In the 1860s, people from sub-Saharan Africa, mainly from West Africa and the Cape Verde Islands, started to arrive in a voluntary immigration wave to seek employment as whalers in Massachusetts. This migration continued until restrictive laws were enacted in 1921 that in effect closed the door on non-Europeans, but by that time, men of African ancestry were already a majority in New England’s whaling industry, with African Americans working as sailors, blacksmiths, shipbuilders, officers, and owners, eventually bringing their trade to California.
1.7 million people in the United States are descended from voluntary immigrants from sub-Saharan Africa. African immigrants represent 6 percent of all immigrants to the United States and almost 5 percent of the African American community nationwide. About 57 percent immigrated between 1990 and 2000. Immigrants born in Africa constitute 1.6 percent of the black population. People of the African immigrant diaspora are the most educated population group in the United States — 50 percent have bachelor's or advanced degrees, compared to 23 percent of native-born Americans. The largest African immigrant communities in the United States are in New York, followed by California, Texas, and Maryland. The states with the highest percentages of Africans in their total populations are the District of Columbia, followed by Mississippi, and Louisiana. Refugees represent a minority.
U.S. Bureau of the Census categorizes the population by race based on self-identification. The census surveys have no provision for a "multiracial" or "biracial" self-identity, but since 2000, respondents may check off more than one box and claim multiple ethnicity that way.
At an intermediate level, in Latin America and in the former plantations in and around the Indian Ocean, descendants of enslaved people are a bit harder to define because many people are mixed in demographic proportion to the original slave population. In places that imported relatively few slaves (like Argentina or Chile), few if any are considered Black today.

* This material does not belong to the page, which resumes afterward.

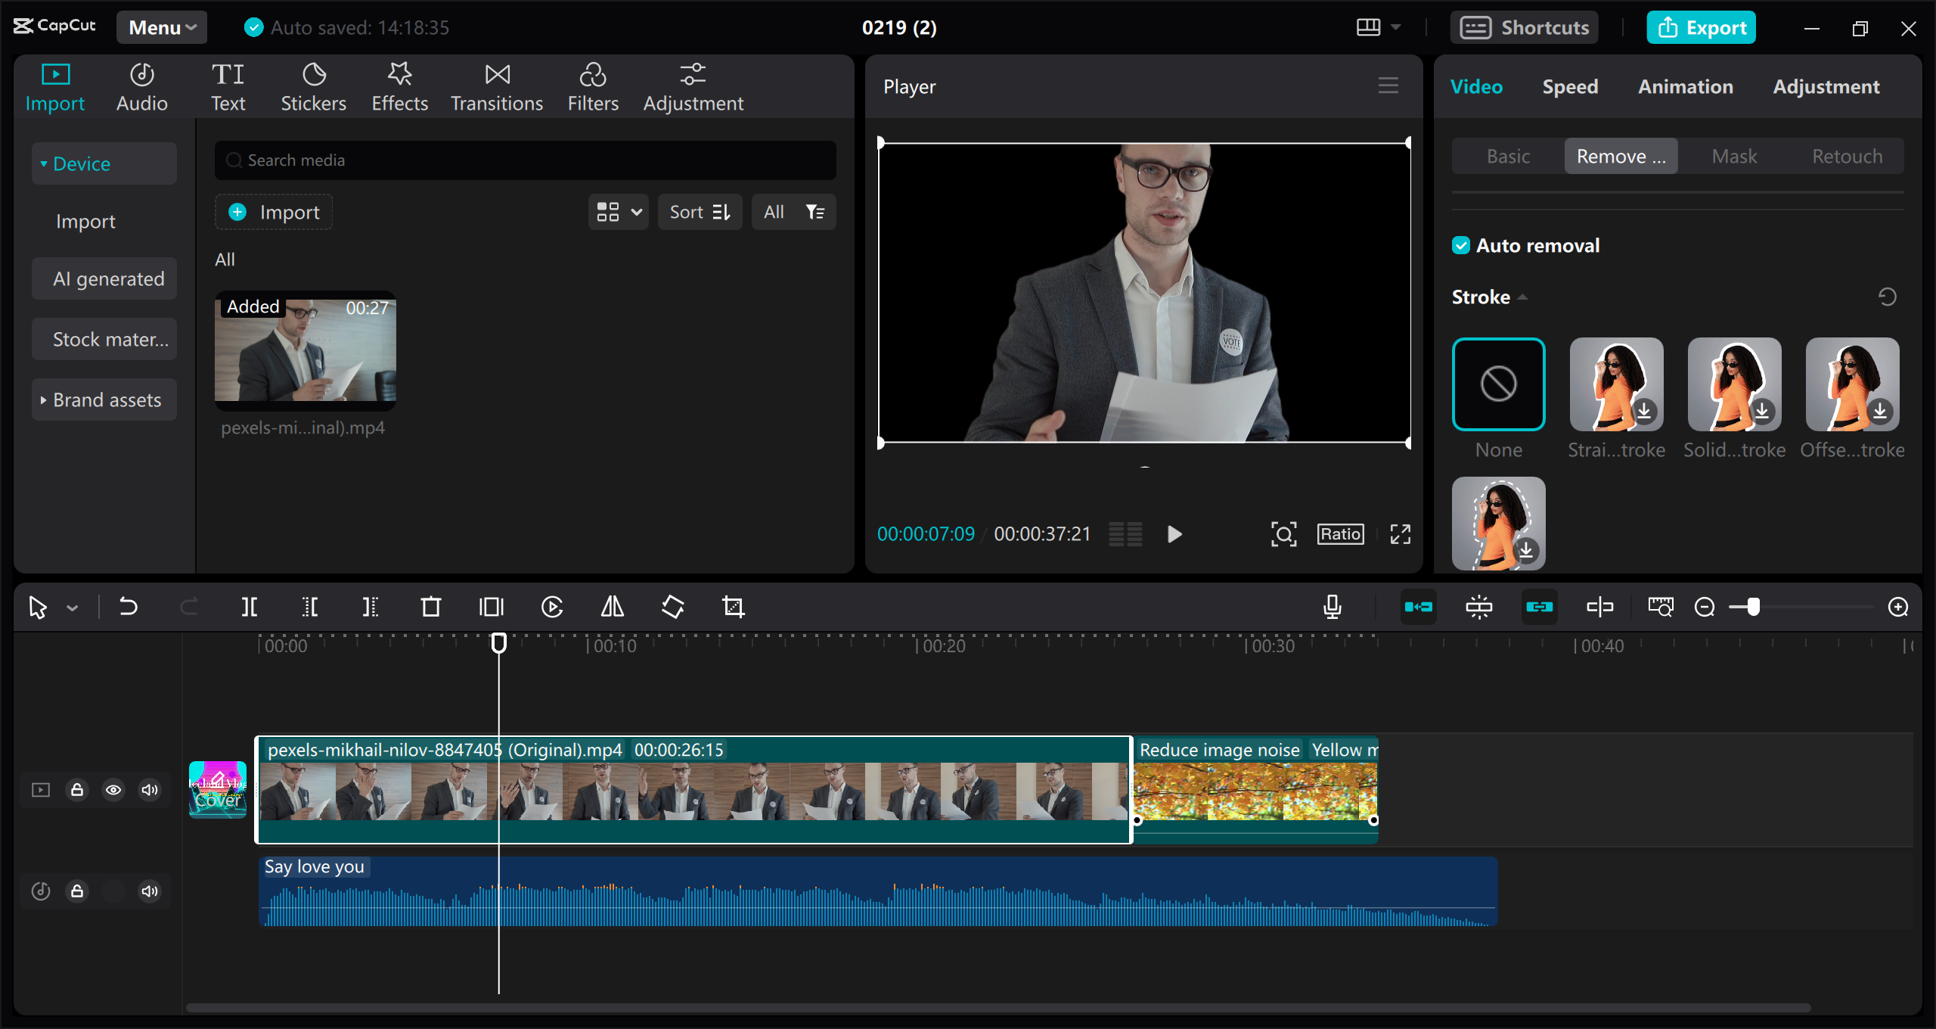Image resolution: width=1936 pixels, height=1029 pixels.
Task: Open the Effects panel
Action: (x=399, y=85)
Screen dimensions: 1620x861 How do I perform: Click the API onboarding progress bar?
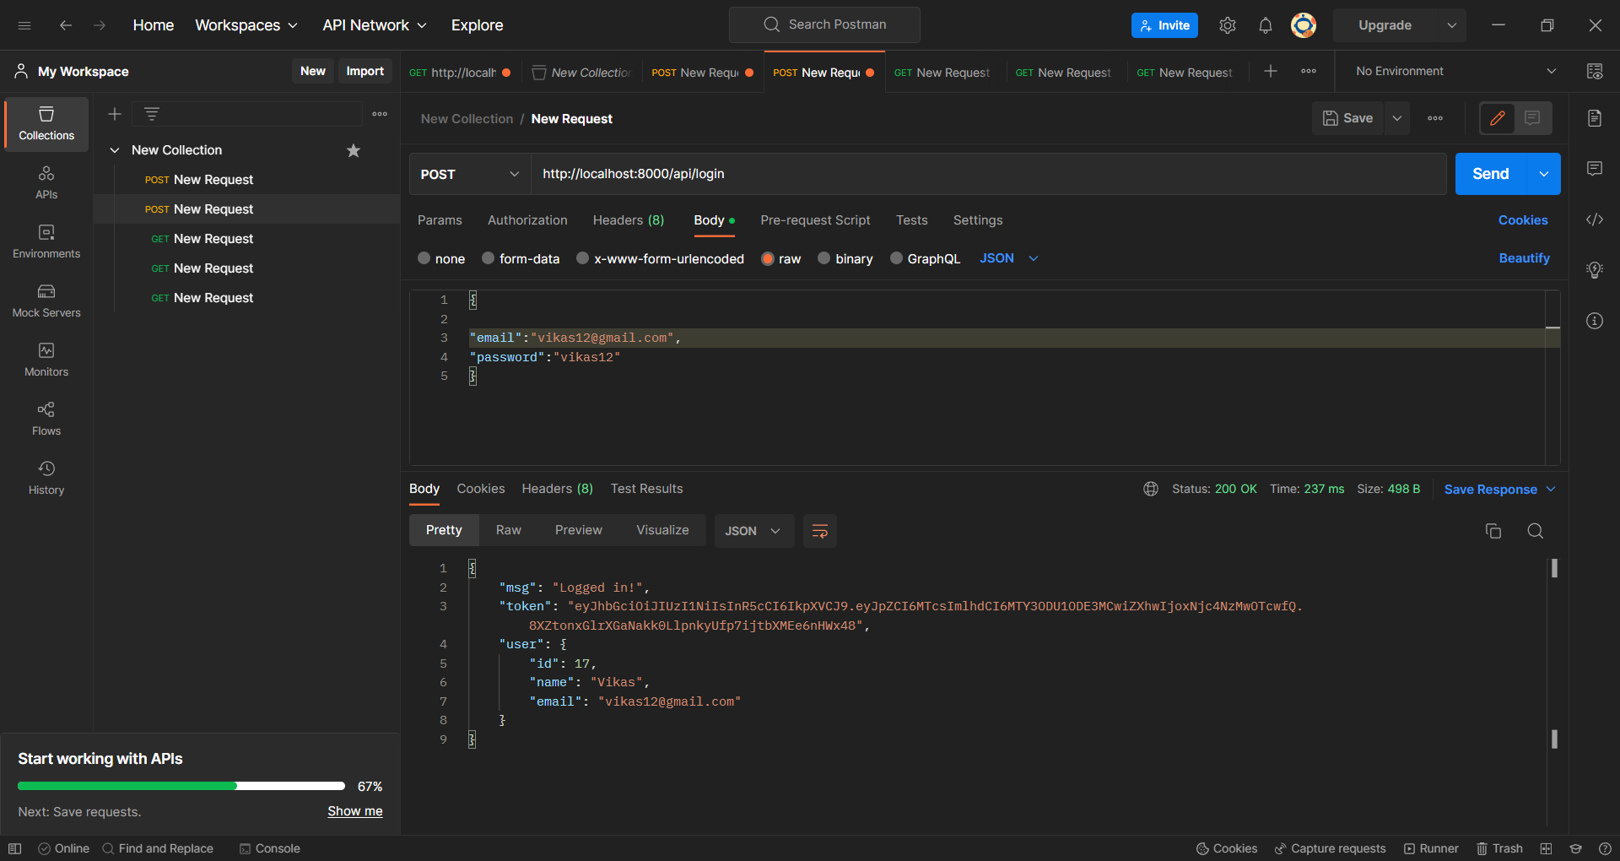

In places that imported many enslaved people (like Brazil or Dominican Republic), the number is larger, but most are of mixed ancestry.
see: Black British
During the 1930s fifteen Black American families moved to the Soviet Union as agricultural experts.As African states became independent in the 1960s, the Soviet Union offered them the chance to study in Russia; over 40 years, 400,000 African students came, and many settled there.
Note that there are also non-African people within the former Soviet Union who are colloquially referred to as "the blacks" (chernye). Gypsies, Georgians, and Tatars fall into this category .
See also: Racism in modern Russia.
As a result of the prominence of Caribbean immigration, the term "African Canadian", while sometimes used to refer to the minority of Canadian blacks who have direct African or African American heritage, is not normally used to denote black Canadians. Blacks of Caribbean origin are usually denoted as "West Indian Canadian", "Caribbean Canadian" or more rarely "Afro-Caribbean Canadian", but there remains no widely used alternative to "Black Canadian" which is considered inclusive of both the African and Caribbean black communities in Canada.